Pixel coordinate grounding data:
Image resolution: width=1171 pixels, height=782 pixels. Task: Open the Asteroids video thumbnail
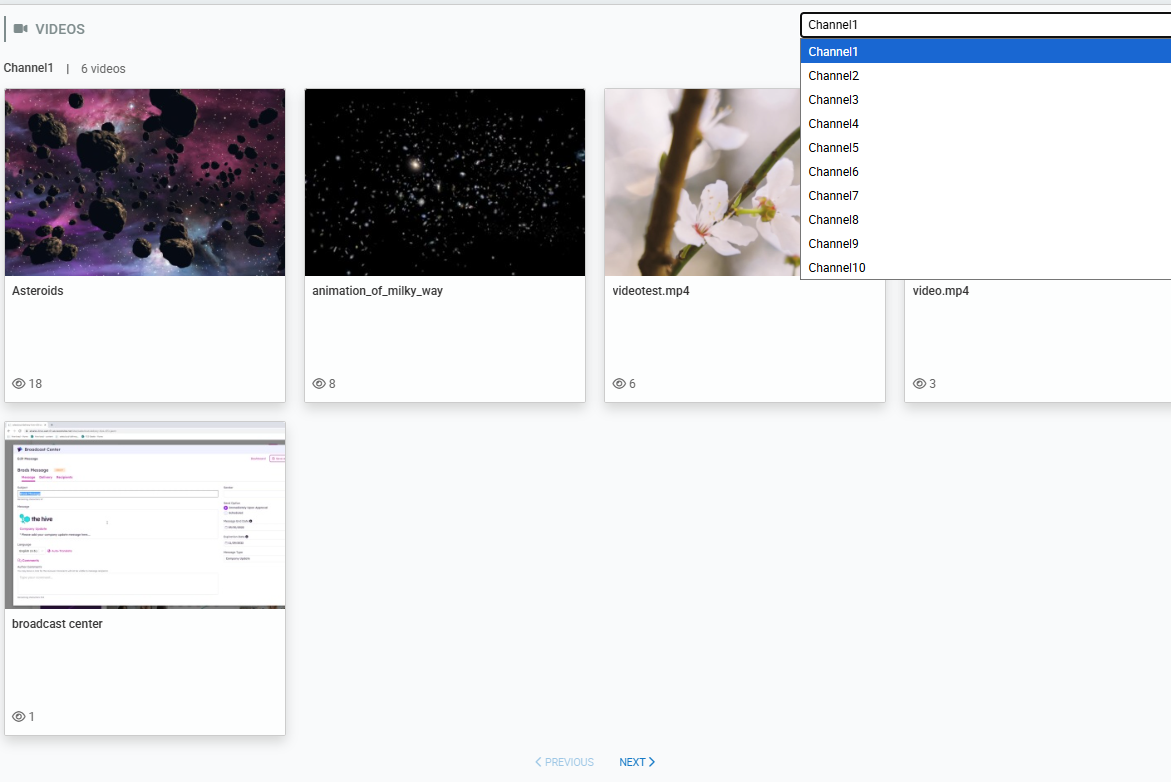click(x=145, y=182)
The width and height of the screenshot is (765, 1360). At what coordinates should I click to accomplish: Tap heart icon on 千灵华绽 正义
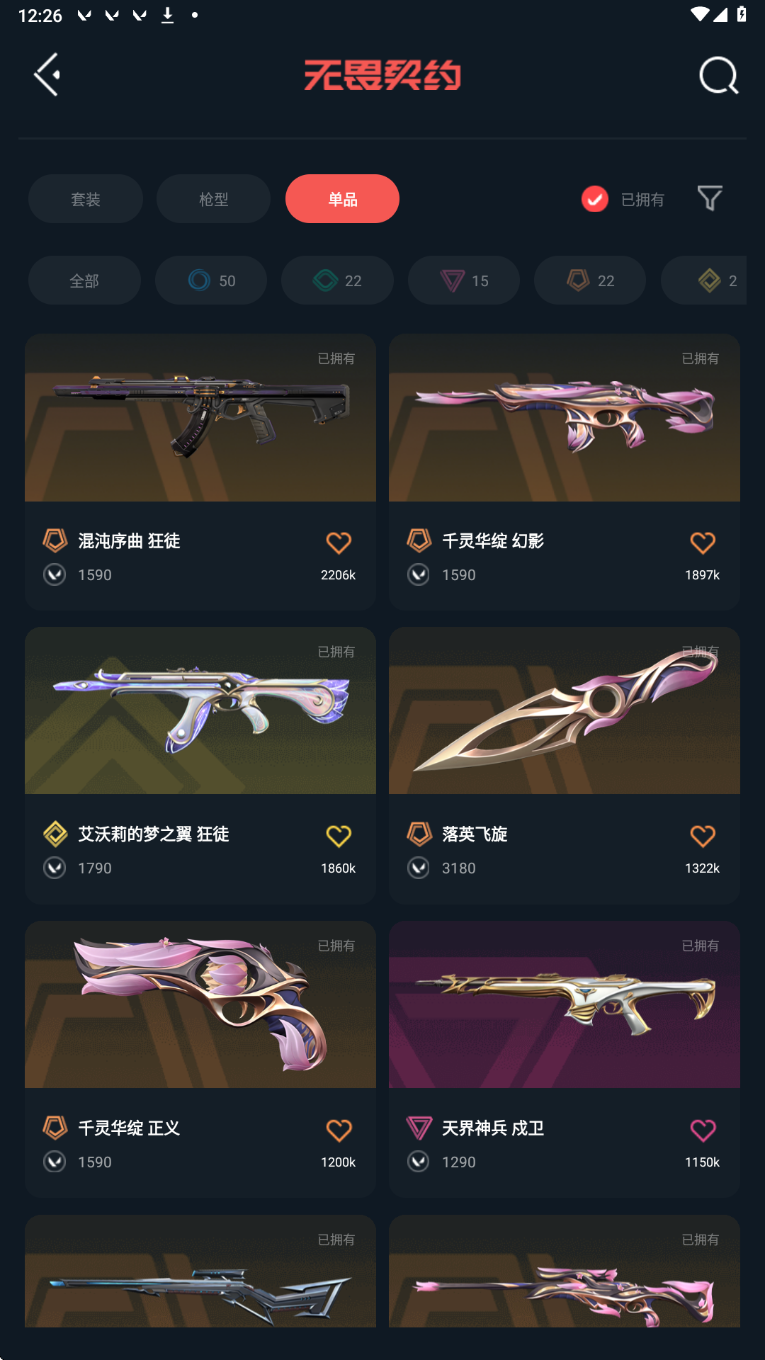[339, 1129]
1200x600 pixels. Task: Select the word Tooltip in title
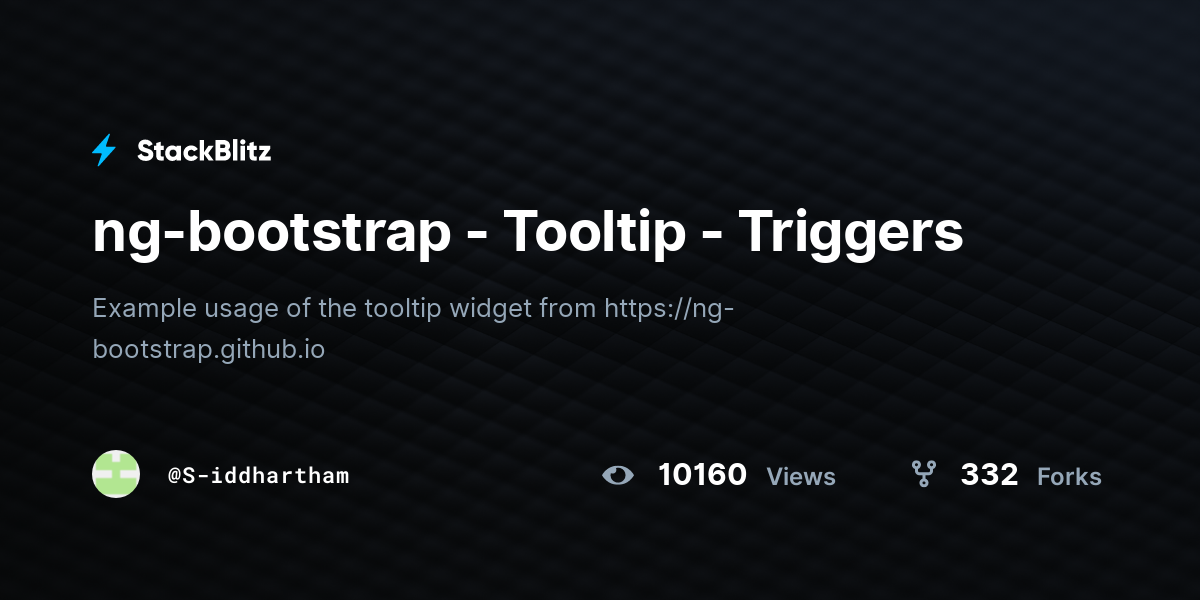[x=594, y=233]
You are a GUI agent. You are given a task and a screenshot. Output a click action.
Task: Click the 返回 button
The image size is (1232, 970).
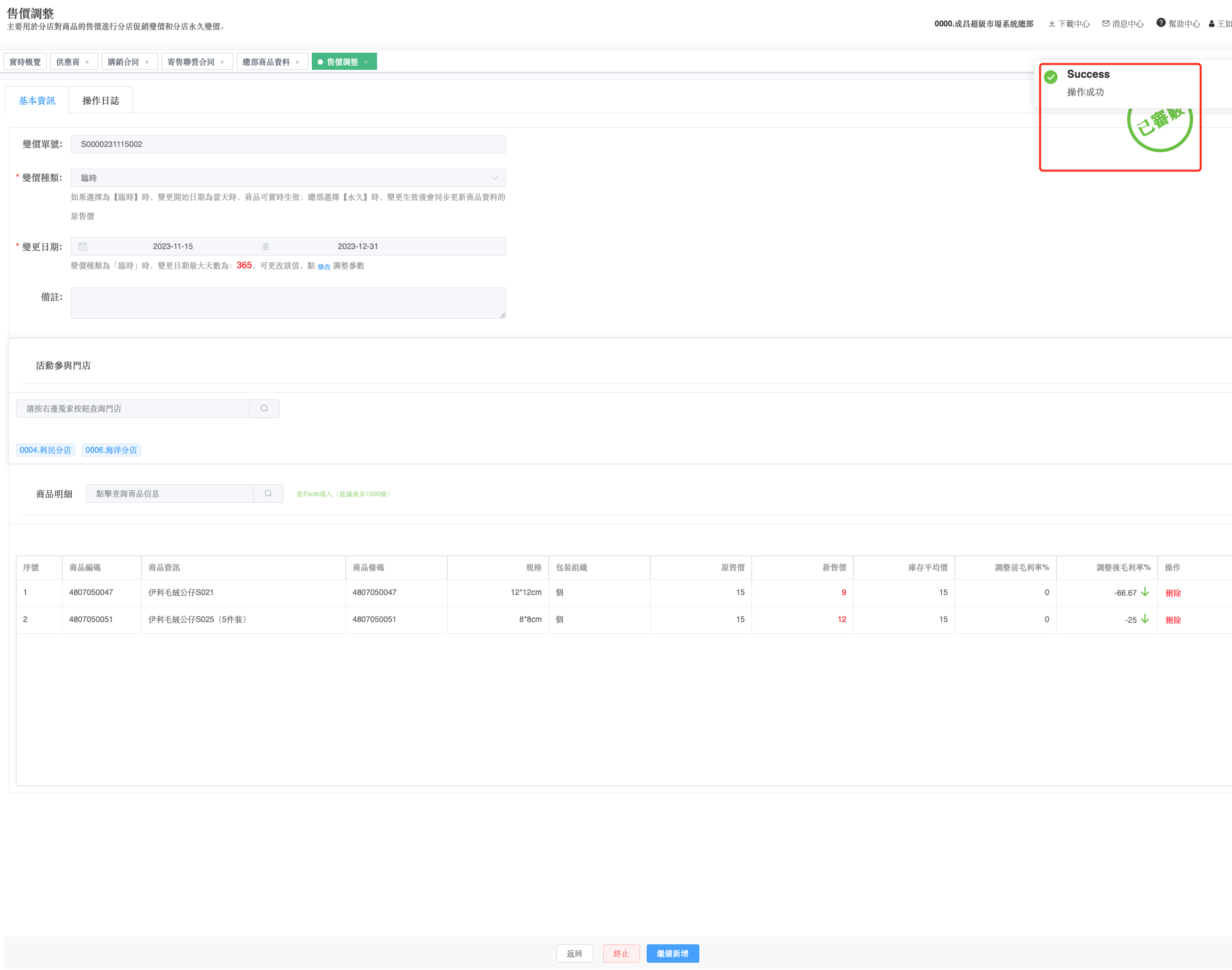tap(574, 954)
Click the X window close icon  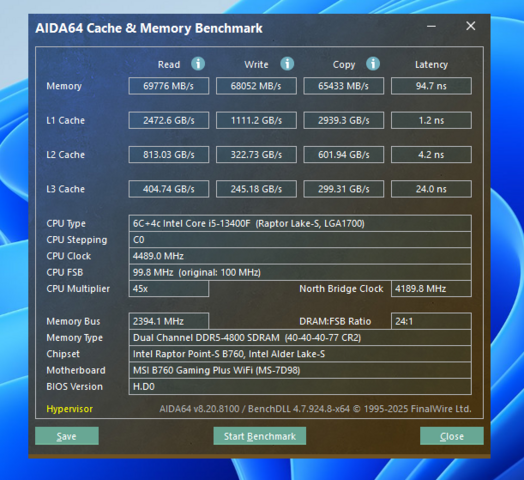[471, 26]
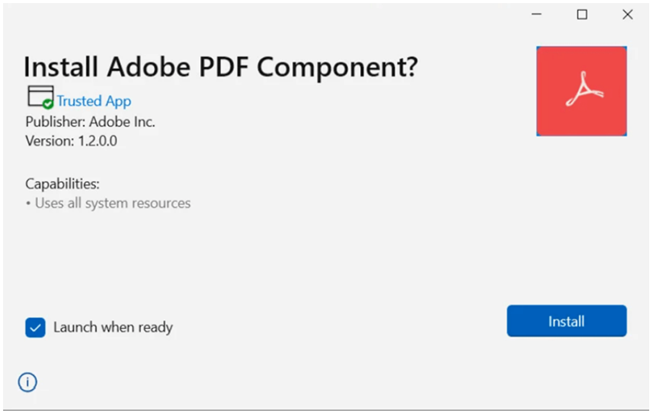Viewport: 650px width, 413px height.
Task: Click the Install button
Action: [566, 321]
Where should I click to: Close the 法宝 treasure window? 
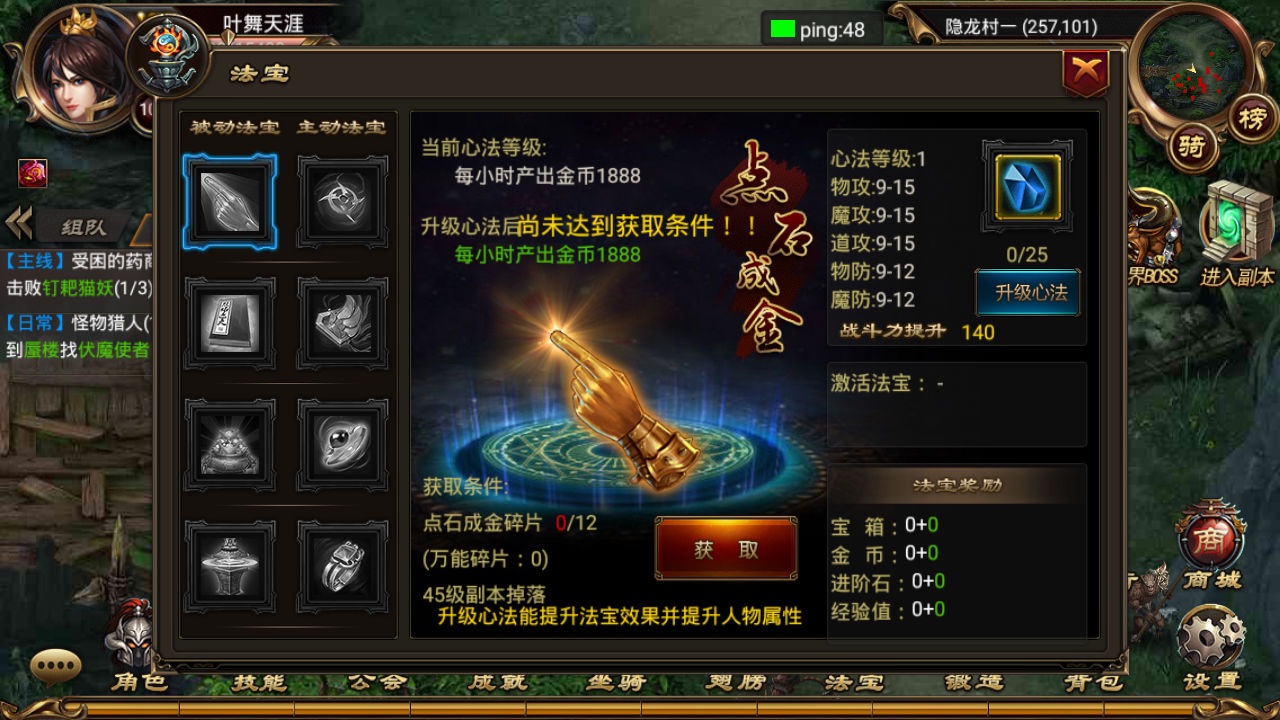[1086, 73]
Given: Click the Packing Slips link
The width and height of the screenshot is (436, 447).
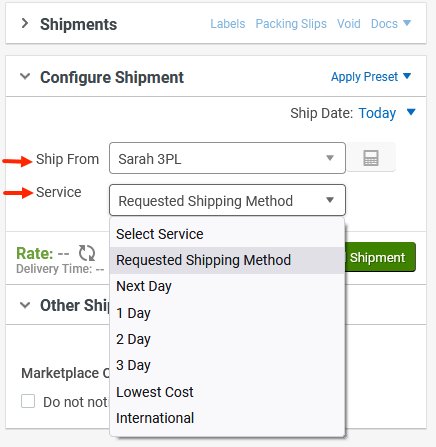Looking at the screenshot, I should coord(291,24).
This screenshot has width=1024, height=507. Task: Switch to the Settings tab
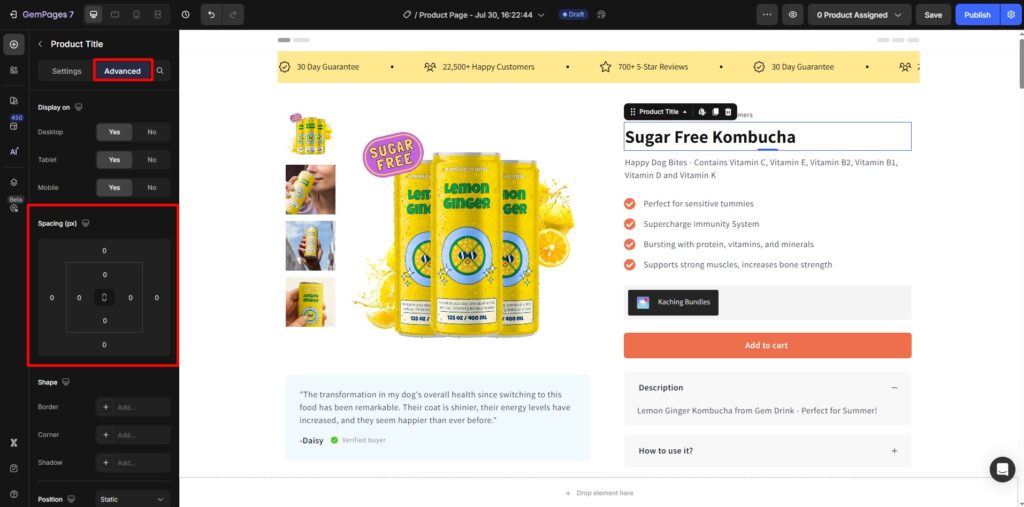point(67,71)
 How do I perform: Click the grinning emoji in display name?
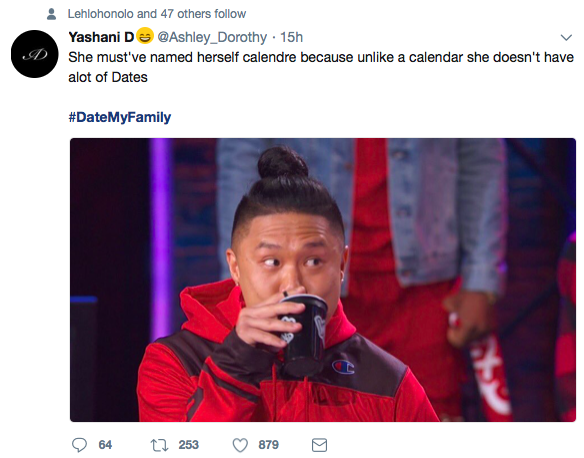145,36
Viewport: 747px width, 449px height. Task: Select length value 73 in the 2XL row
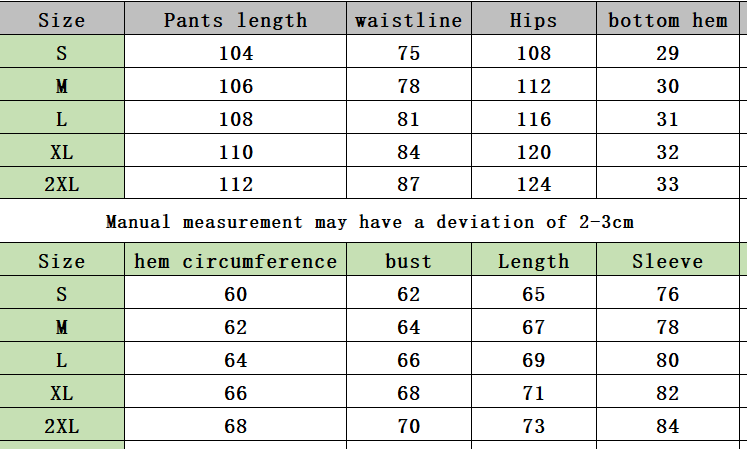(533, 426)
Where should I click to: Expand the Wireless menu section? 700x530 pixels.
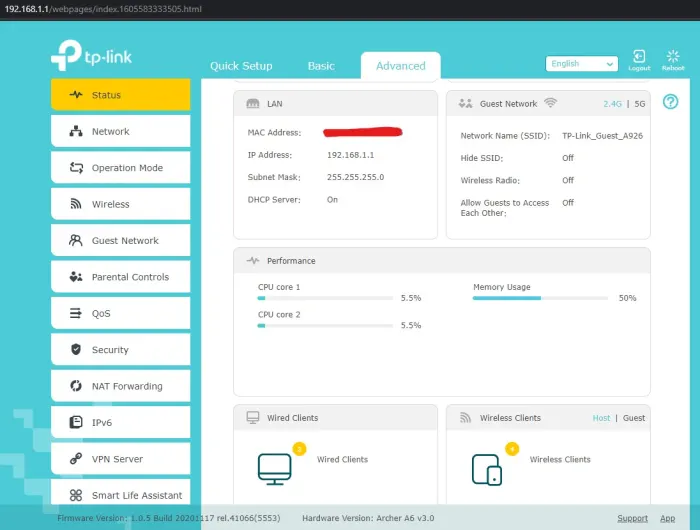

### What this task involves
From the line that contains "The width and height of the screenshot is (436, 447)." to the last line of the data above, inclusive, transcribe every line exactly and only those lines, omitting pictures.

### Solution to the problem
The width and height of the screenshot is (436, 447).
Looking at the screenshot, I should coord(291,24).
This screenshot has width=1024, height=507. Task: Switch to the Settings tab
point(67,71)
 How do I perform: Click the grinning emoji in display name?
145,36
Viewport: 747px width, 449px height. Task: Select length value 73 in the 2XL row
(533, 426)
Where should I click to: Expand the Wireless menu section? 700x530 pixels.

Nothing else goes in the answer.